Data listing
══════════════════════════════

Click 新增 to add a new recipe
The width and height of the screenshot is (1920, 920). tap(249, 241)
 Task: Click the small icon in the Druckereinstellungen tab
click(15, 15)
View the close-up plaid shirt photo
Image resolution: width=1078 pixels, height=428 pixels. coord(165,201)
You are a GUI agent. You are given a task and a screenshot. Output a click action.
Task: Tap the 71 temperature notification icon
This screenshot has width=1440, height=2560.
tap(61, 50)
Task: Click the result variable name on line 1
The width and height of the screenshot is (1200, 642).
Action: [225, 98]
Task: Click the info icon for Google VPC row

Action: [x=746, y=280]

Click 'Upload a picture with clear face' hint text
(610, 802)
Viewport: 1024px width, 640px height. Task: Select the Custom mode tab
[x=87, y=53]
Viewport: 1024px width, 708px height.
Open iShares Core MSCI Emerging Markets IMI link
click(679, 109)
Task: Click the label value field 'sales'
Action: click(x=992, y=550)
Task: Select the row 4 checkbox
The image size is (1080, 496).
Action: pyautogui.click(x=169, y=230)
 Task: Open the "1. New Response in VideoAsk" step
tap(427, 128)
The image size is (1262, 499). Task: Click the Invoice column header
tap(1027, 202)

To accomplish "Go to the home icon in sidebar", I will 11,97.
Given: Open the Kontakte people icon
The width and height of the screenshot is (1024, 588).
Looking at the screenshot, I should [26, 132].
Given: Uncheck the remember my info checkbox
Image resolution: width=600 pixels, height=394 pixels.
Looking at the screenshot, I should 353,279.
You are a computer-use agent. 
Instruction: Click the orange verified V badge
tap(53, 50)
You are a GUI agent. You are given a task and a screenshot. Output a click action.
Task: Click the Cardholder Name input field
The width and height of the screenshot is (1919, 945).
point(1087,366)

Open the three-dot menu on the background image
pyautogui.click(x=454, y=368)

══════════════════════════════

## Exercise brief
Pull out every line of the material above that contains the string "icon", treating uppercase and lowercase as different.

## Expected answer
 Task: Click the small icon in the Druckereinstellungen tab
Task: Tap the 71 temperature notification icon
Task: Click the info icon for Google VPC row
To accomplish "Go to the home icon in sidebar", I will 11,97.
Given: Open the Kontakte people icon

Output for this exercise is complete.